Few men are intentionally evil. They do not even act foolishly in this question of infectious disease because they are wantonly careless. Often they are fully alive to the danger that may result to their wives from their own infection. I repeat they are not necessarily bad men, and they may love their wives and children; but they are cowards. All men are cowards when it comes to facing their wives with their own wrong doings. If they cannot rely on the pity of their wives, few men will dare to tell the truth. If they cannot tell the truth, they cannot avoid infecting their wives. This may lead to the birth of infected children, and who may say that in this case the crime is the man’s alone? It is to prevent this crime against the child and against life, that I urge upon women a wiser and more tolerant attitude.
For greater clearness, I may state the matter thus: there are three attitudes that may be adopted towards sexual disease. First, that of the pure moralist, who says only, “This is a sin to be punished.” On the opposite side is the purely utilitarian, who says, “This is only a disease to be cured.” But both attitudes may be alike wrong, or, more correctly, the truth lies midway between the two. The disease, as a disease, needs to be cured. This is the first step with which nothing should interfere. But far different and much more complex is the treatment required to alter the actions that lead to the disease.
As a first step, public opinion ought to condemn too late marriage, instead of recommending it on economic grounds. The mania for making economics the centre of life should now surely cease: the falsity of this view has been exposed by many great writers, but much stronger is the condemnation that must be given to it by all who can understand the evils that it has wrought in our sexual lives. Late marriages must be one of the causes contributing to men’s use of prostitutes before marriage. This subject has been dealt with already in Chapter XII.
A natural division of the subject here presents itself.
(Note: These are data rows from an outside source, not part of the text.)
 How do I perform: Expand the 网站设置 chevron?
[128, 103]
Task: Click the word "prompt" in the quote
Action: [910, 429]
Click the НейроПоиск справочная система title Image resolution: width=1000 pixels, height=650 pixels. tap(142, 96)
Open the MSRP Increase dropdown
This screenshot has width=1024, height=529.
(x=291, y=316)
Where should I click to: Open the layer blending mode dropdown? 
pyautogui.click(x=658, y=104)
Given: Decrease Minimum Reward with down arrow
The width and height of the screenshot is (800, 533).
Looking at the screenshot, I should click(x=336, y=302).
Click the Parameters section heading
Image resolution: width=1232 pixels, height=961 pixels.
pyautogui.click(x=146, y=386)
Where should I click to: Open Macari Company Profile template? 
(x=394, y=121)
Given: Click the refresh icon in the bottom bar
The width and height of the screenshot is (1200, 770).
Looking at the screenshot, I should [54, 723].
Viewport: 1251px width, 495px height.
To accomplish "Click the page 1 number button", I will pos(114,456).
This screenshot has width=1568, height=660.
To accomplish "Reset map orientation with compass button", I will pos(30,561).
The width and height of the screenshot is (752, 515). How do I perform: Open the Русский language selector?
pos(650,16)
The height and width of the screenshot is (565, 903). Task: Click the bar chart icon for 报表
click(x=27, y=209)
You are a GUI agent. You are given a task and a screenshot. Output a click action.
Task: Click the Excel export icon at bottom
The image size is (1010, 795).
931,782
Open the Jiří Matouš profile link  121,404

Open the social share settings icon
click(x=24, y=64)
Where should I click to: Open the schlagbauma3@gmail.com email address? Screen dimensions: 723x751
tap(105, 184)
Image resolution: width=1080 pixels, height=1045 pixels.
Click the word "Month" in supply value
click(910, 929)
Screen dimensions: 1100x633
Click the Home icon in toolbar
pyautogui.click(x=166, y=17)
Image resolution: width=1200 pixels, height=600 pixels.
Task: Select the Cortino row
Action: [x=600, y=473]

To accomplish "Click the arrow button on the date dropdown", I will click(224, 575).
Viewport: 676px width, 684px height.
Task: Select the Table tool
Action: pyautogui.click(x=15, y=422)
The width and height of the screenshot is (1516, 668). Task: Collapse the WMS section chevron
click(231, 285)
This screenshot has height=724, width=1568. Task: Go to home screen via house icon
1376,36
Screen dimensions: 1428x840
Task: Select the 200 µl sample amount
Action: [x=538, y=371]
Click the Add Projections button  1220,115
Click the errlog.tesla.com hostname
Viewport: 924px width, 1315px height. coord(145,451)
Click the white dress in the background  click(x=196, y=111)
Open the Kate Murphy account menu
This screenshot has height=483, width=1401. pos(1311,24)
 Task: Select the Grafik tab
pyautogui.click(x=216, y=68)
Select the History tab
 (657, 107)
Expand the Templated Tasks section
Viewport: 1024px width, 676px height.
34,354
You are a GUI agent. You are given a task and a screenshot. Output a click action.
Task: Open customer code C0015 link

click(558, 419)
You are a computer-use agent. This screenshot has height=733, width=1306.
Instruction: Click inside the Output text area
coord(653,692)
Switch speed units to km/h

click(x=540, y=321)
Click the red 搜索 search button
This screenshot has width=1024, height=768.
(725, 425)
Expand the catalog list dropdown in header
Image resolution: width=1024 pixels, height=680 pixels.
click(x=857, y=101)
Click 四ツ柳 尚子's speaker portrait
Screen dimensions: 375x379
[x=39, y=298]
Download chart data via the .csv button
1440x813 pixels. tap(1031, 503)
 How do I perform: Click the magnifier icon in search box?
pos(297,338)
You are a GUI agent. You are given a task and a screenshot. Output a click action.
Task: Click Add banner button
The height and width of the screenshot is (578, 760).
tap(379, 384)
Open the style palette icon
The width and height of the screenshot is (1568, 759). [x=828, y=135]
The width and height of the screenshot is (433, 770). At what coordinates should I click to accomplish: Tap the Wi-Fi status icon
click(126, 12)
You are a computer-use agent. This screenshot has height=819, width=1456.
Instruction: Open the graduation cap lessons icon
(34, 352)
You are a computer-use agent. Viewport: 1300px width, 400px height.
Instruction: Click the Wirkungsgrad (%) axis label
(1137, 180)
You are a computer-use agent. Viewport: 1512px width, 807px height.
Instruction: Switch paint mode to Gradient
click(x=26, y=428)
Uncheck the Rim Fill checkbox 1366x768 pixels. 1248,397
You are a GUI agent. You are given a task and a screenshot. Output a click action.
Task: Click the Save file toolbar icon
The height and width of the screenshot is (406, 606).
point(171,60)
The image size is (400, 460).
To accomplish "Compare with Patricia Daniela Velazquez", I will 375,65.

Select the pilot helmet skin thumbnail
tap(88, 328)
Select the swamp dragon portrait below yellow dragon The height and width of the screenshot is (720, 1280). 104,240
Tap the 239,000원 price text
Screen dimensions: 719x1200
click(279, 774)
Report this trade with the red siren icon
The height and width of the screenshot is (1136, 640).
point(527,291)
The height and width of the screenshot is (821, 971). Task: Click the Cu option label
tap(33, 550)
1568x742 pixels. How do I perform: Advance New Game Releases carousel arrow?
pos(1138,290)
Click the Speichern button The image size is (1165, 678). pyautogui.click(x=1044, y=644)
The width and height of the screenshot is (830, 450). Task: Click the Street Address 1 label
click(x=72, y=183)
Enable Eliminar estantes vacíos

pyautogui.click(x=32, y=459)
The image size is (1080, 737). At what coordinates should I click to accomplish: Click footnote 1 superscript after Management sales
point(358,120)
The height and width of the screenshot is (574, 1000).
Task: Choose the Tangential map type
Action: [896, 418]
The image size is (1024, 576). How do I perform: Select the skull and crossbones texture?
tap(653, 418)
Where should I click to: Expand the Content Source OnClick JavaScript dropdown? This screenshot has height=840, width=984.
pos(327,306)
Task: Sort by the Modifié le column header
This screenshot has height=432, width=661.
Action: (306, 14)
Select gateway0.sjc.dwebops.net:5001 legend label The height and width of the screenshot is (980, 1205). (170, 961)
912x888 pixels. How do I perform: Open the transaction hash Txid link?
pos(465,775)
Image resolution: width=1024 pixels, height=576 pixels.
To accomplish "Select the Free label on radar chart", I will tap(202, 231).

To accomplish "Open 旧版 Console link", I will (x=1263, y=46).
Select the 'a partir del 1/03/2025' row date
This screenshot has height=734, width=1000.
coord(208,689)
The problems of venereal infection are different before and after marriage. A practical knowledge of the physical facts of sex should be the possession of every girl some years before the age of marriage. Sex must cease to be a subject on which it is not decent for a girl to speak. Until this has been achieved, it will be impossible to have that frankness between lovers which will make certain an acknowledgment being made of infection, if it is or ever has been present in the man, so as to do away with the dangers of concealment and further disease. In my opinion, this openness is of necessary importance to the wise choice on the part of girls of the men they are to marry.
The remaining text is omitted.